The next directions of research are the development of a graphical user interface (GUI) specific for VTL. The study of the automatic translation of VTL into a formal non visual language in order to propose inferences and consistency checks. Another direction of work would be to study how VTL allows to encompass links that were not handle by MOT, namely RCC8 relations or Allen intervals, or other relations between concepts (we could refer for instance to the linking-words typology written by Christian Barette).
The practical goal of this internship would be the development of a graphical user interface (GUI) specific for VTL enabling to read/write and reason in VTL. The theoretical goal would be to progress on the issue of formalising the characterisation of a rational visual language.
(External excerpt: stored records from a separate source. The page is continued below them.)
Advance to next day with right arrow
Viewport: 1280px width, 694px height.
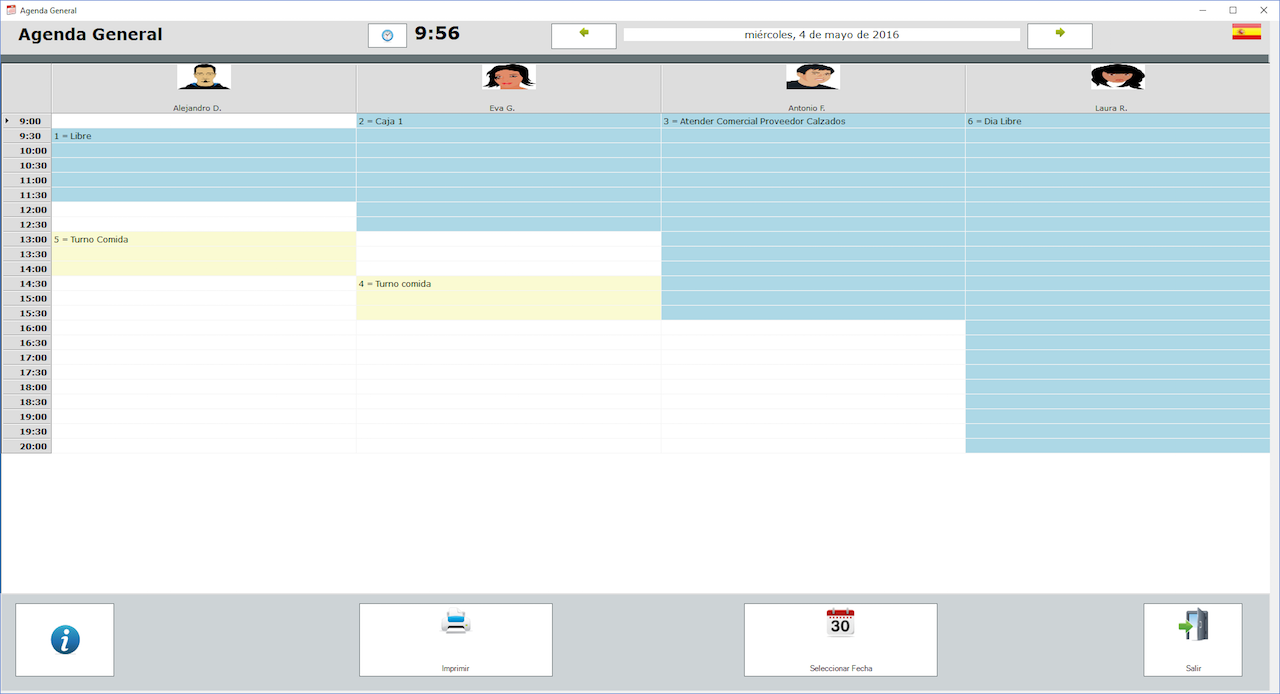coord(1059,35)
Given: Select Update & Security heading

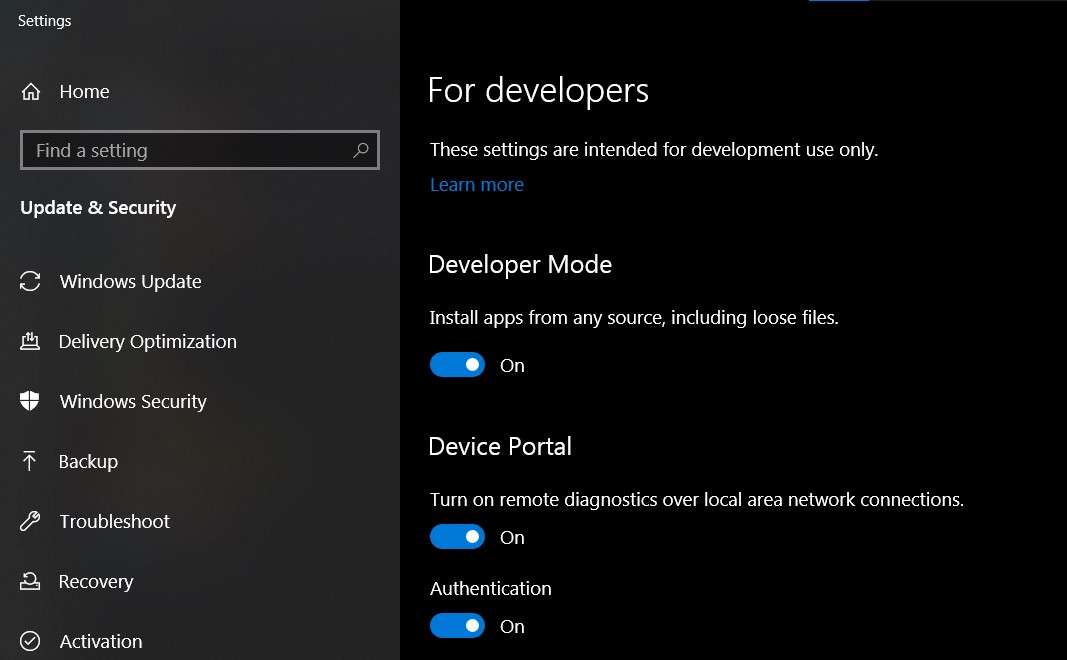Looking at the screenshot, I should [x=97, y=207].
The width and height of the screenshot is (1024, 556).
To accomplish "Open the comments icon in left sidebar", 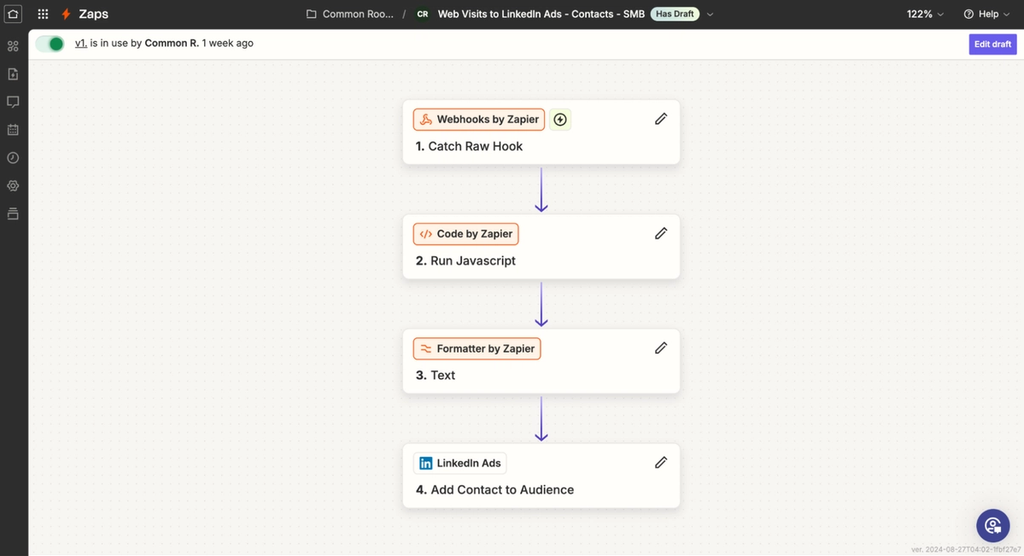I will (12, 102).
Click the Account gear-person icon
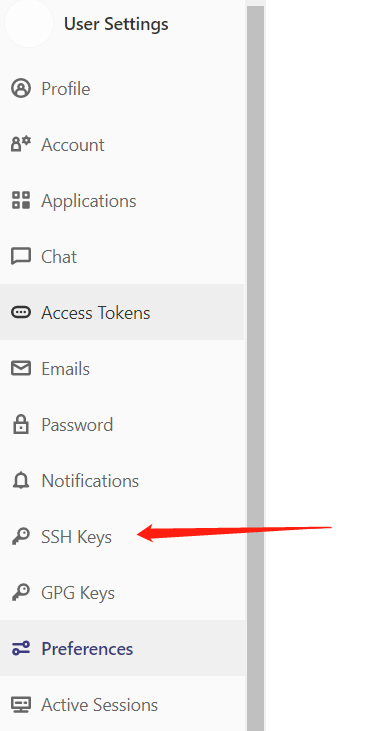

We have proposed a decision support framework (called BLF) that is visually described as a bipolar graph of decision principles where decisions are associated with utilities. This framework makes it possible to express both the characteristics of a decision problem and reasoning in order to select the appropriate decision corresponding to the situation.
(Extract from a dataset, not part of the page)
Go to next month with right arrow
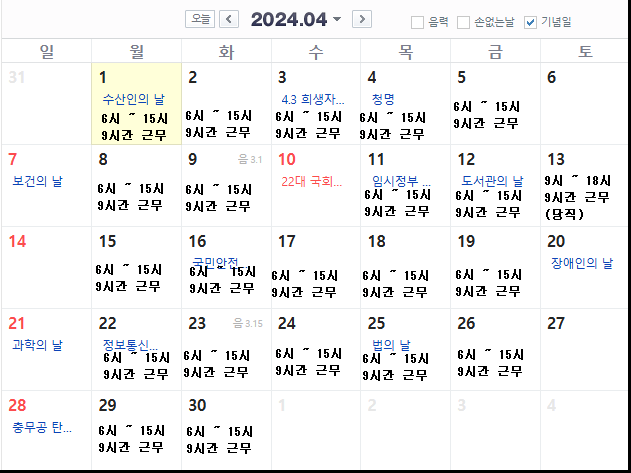631x473 pixels. 362,19
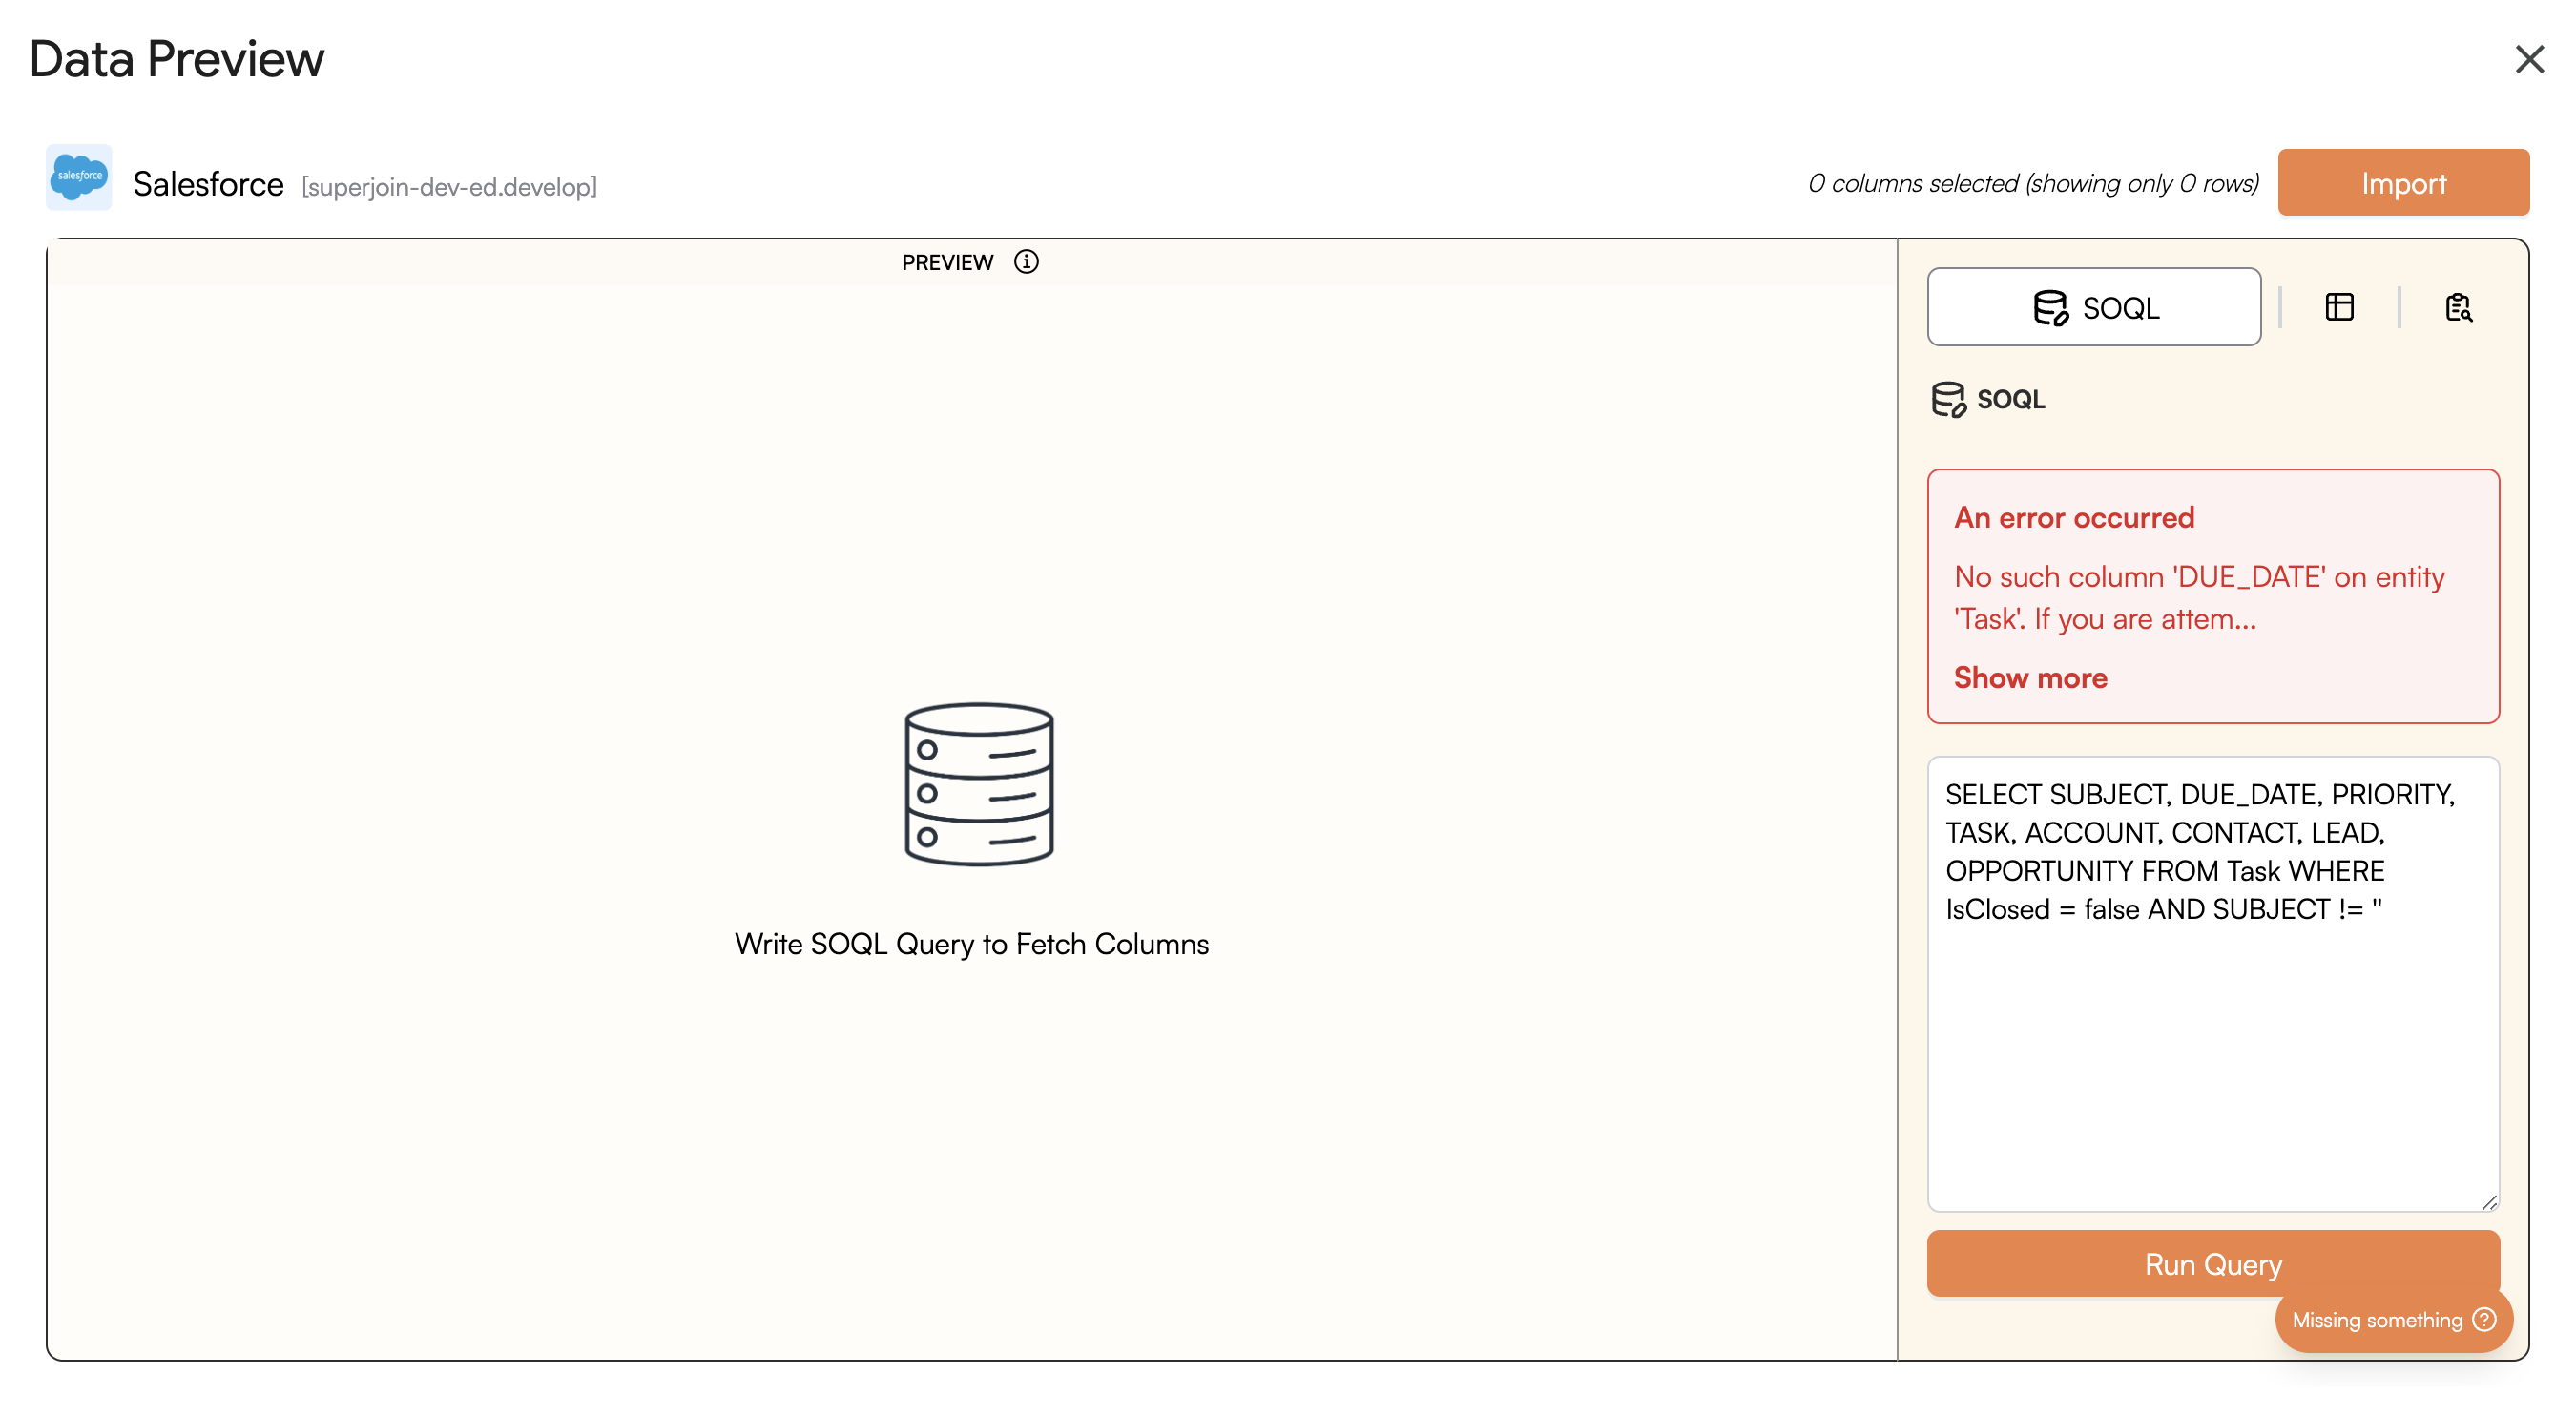Click inside the SOQL query text area
The width and height of the screenshot is (2576, 1416).
coord(2212,1050)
The objective of this internship is to create automatically the BLF from databases. The techniques used will be learning techniques such as learning of rules, and their exceptions (called inhibitors), rule clustering. We would like to explore the links with formal concept analysis.
The practical goal of this internship would be to implement a software able to learn automatically decision principles from a database and to select the best decision in different situations. The theoretical goal would be to show the feasibility of this approach, to compare the results with the ones obtained by other decision techniques and to relate the BLF approach to formal concept analysis.